Repeat the data exactly, leaving out any image.
______
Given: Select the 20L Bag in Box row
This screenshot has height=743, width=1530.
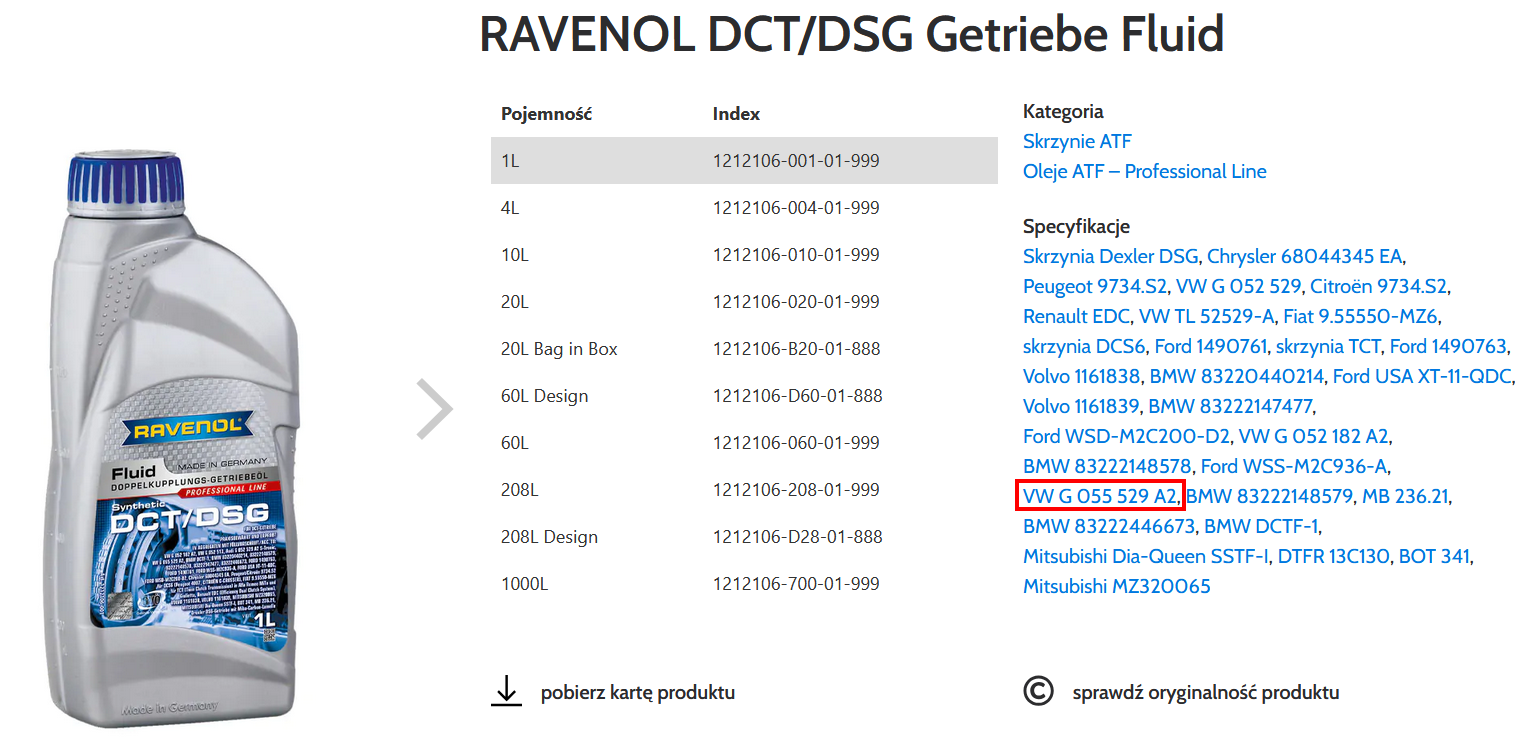Looking at the screenshot, I should (743, 349).
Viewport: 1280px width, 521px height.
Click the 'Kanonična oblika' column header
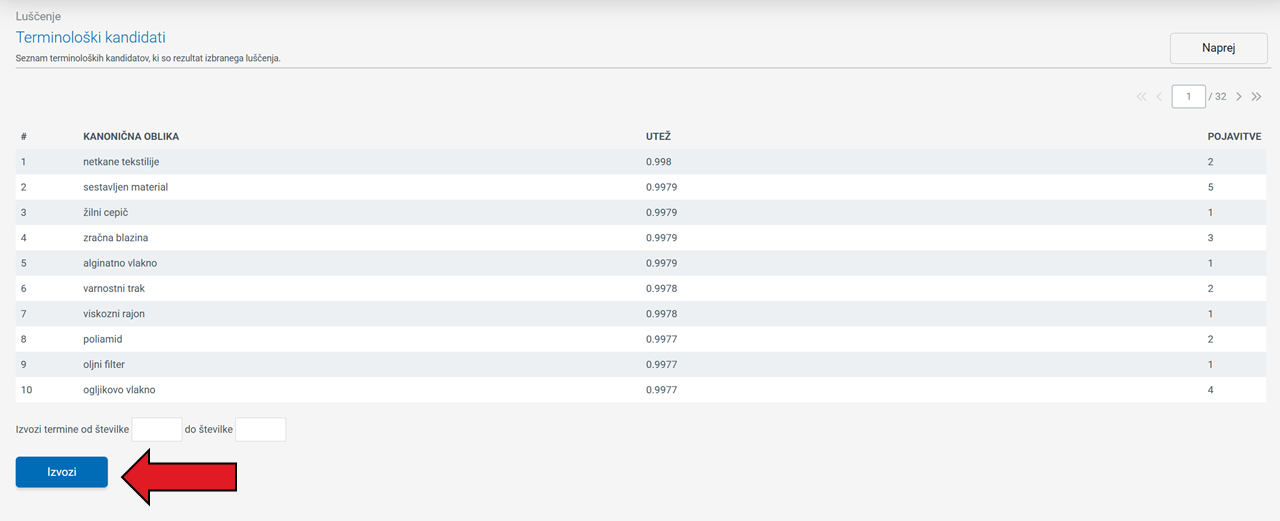click(x=131, y=136)
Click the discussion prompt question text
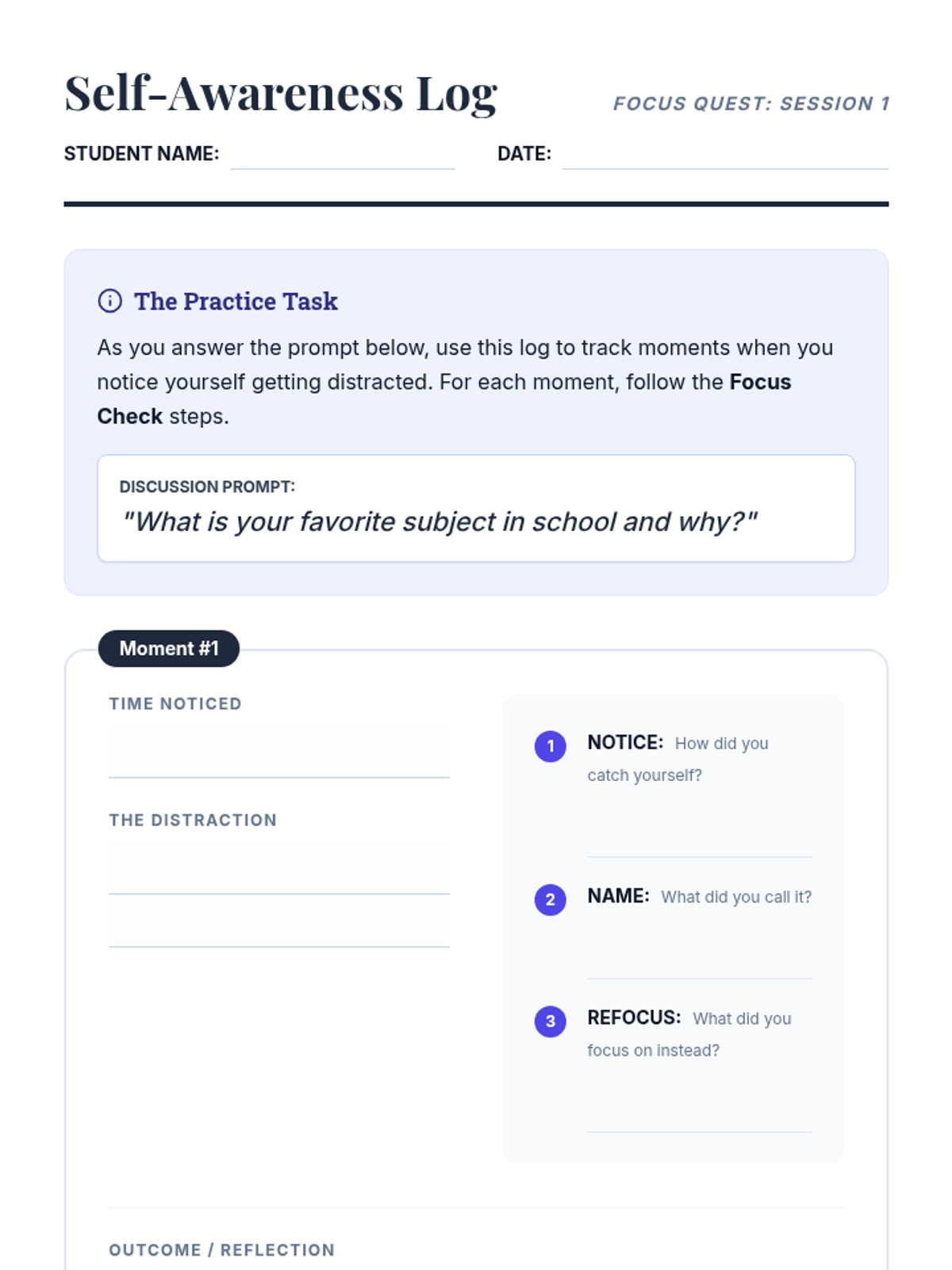 [439, 521]
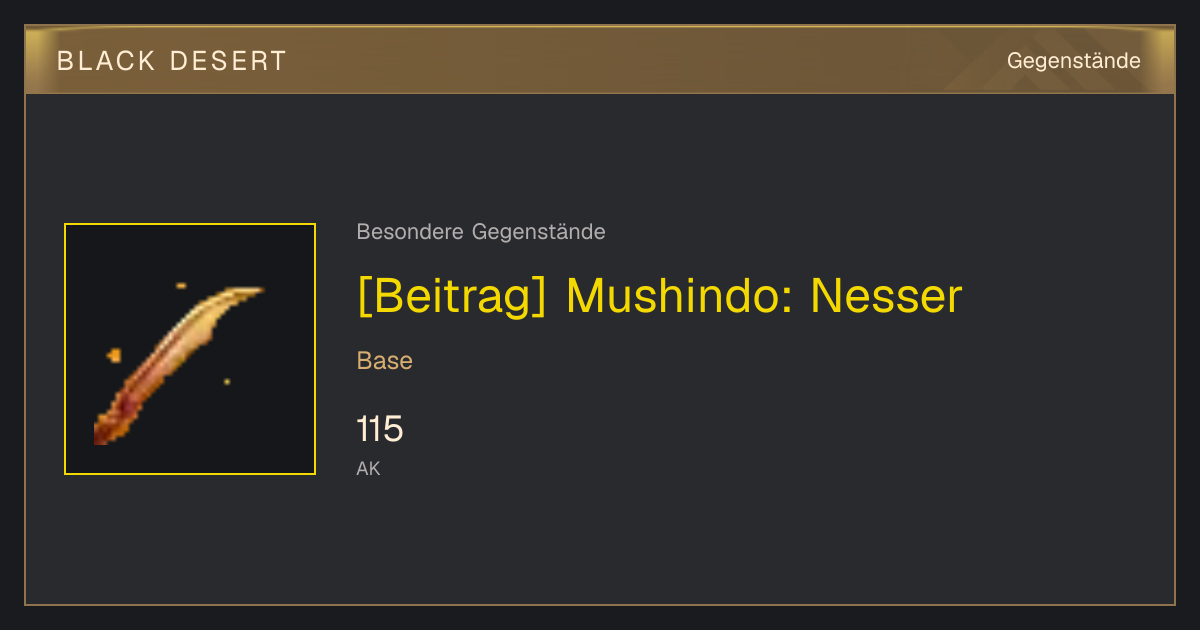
______
### Task response
Given: Select the 20L Bag in Box row
This screenshot has height=743, width=1530.
Looking at the screenshot, I should (743, 349).
Viewport: 1280px width, 521px height.
Click the 'Kanonična oblika' column header
click(x=131, y=136)
Click the discussion prompt question text
 [439, 521]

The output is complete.